Available data →
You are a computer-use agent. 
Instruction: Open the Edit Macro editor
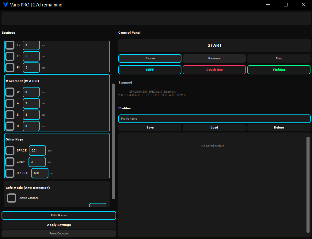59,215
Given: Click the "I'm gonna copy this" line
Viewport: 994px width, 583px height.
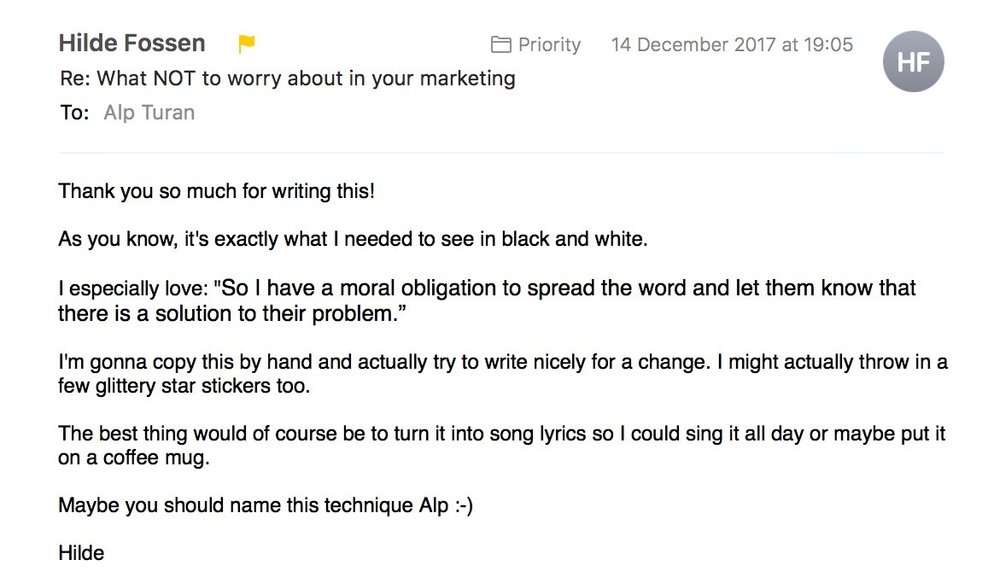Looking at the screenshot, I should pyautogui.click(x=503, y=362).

Direction → Write out the items above word for word, leaving out the pictures.

Final result →
You are a computer-use agent. 
Instruction: Open the Edit Macro editor
59,215
Given: Click the "I'm gonna copy this" line
Viewport: 994px width, 583px height.
Looking at the screenshot, I should pyautogui.click(x=503, y=362).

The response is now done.